Burkina : « Dans une période de crise, construisez la vérité qui vous arrange » (Adama Siguiré)

Le Mouvement conscience nouvelle ( MCN) et le Rassemblement des intelligences pour la souveraineté africaine (RISA), ont co-animé un panel dans la soirée du vendredi 14 avril 2023, à Ouagadougou. L’activité qui s’est tenue dans l’enceinte de l’université Thomas Sankara a mobilisé plusieurs étudiants.

« Engagement citoyen et construction de la patrie », c’est la première thématique développée au cours de ce panel. Pour exposer sur ce sujet, c’est l’enseignant-chercheur, Dr Boukary Nebié, membre fondateur du RISA, qui s’est prêté à la tâche.

Commençant son argumentaire, le conférencier a défini la patrie, comme une communauté sociale à laquelle l’on appartient ou l’on a le sentiment d’appartenir tout simplement. En tant que communauté, il est donc crucial, des dires du conférencier, de mutualiser les intelligences en vue de trouver de façon commune, les solutions aux crises qui se présentent. M. Nebié, a aussi défini l’engagement citoyen comme un engagement libre, souverain qui se fait sans attendre en retour une quelconque récompense.

L’engagement citoyen consiste, dit-il, à mettre son énergie au service de sa communauté, son peuple. « L’engagement citoyen est la participation active et démocratique des membres d’une communauté au développement et au mieux être de leur milieu de vie », a-t-il défini.

Pour l’enseignant-chercheur, dans une nation en péril, l’engagement citoyen ne doit plus être une option mais plutôt une obligation qui s’impose à l’ensemble des individus qui composent la nation. Il a, ce faisant, appelé les étudiants, à ne surtout pas minimiser leurs contributions dans la guerre antiterrorisme que mène le Burkina Faso. « Que personne ne dise que ce que je dois apporter en terme d’action, en nature, est insignifiant. Parce que quelqu’en soit la petitesse, la modestie de la réflexion que nous apportons, c’est toujours utile pour notre pays en ce moment là », a-t-il dit.

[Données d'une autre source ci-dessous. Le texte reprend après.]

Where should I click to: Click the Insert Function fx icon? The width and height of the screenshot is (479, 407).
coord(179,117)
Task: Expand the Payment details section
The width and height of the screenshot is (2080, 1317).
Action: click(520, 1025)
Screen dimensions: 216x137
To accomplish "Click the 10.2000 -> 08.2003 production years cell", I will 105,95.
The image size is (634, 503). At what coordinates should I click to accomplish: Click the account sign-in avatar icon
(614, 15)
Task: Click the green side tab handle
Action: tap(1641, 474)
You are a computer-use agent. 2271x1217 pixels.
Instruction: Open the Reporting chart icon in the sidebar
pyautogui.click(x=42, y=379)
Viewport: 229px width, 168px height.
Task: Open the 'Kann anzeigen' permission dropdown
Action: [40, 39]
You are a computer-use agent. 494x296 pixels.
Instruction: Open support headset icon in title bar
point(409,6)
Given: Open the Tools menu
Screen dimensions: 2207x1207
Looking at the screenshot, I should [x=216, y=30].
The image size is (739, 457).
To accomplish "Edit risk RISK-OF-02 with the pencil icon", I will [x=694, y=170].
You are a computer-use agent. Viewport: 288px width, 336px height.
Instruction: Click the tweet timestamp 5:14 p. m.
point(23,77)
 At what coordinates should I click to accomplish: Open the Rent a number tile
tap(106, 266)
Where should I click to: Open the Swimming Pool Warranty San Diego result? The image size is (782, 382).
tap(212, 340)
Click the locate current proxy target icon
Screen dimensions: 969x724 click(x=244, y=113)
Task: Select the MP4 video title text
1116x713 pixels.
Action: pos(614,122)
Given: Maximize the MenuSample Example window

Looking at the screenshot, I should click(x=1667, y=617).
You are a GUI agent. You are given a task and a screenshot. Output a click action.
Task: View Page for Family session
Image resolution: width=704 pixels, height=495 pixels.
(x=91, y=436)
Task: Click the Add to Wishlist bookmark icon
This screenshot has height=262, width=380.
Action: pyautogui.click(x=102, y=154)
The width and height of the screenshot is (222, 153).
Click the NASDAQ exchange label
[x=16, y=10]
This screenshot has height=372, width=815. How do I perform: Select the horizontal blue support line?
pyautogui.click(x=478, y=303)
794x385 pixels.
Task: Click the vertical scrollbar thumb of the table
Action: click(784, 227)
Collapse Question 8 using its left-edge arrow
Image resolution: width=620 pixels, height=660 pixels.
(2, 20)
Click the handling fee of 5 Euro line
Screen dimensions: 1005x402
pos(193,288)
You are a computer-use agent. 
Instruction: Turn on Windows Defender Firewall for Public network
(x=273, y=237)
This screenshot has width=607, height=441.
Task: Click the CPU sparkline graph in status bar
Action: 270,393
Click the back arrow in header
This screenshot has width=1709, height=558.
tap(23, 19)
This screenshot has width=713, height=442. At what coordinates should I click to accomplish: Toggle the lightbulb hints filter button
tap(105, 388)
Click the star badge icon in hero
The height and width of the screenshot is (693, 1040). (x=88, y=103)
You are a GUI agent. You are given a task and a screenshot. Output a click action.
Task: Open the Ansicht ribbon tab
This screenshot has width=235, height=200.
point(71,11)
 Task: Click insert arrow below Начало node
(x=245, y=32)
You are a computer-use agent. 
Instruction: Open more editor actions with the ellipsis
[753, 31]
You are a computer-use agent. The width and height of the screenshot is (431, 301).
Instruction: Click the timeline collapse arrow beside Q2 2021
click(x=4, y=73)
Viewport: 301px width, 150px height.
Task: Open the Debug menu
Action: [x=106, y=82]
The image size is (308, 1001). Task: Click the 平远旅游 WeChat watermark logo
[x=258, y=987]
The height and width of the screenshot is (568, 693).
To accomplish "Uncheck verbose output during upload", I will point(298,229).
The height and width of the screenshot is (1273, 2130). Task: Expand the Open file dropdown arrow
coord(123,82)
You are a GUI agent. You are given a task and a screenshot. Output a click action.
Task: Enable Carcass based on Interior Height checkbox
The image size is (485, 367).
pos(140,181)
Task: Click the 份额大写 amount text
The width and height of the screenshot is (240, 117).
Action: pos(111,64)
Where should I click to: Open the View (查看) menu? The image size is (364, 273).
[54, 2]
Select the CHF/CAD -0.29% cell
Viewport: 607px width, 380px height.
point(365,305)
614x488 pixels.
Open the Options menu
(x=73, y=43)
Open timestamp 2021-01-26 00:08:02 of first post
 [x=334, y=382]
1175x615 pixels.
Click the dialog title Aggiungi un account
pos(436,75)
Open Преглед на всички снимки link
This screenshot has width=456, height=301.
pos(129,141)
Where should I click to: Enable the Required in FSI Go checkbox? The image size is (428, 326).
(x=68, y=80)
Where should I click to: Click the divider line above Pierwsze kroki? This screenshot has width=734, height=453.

Plusieurs étudiants ont pris part à cette activité

La deuxième thématique de ce panel a été animée par l’écrivain burkinabè, Adama Amadé Siguiré. Elle a porté sur le thème : « Une jeunesse mobilisée et résiliente face à la crise ». Pour Siguiré, seule une jeunesse mobilisée et engagé peut susciter des changements dans une nation. « La jeunesse c’est le fer de lance, c’est un couteau à double tranchant. Si elle est bien employée, bien exploitée, c’est elle qui fait la force de la nation. C’est elle qui fait le développement. Si elle est mal employée, mal exploitée, c’est elle qui sera encore le principal obstacle pour le développement de la nation », a-t-il prévenu.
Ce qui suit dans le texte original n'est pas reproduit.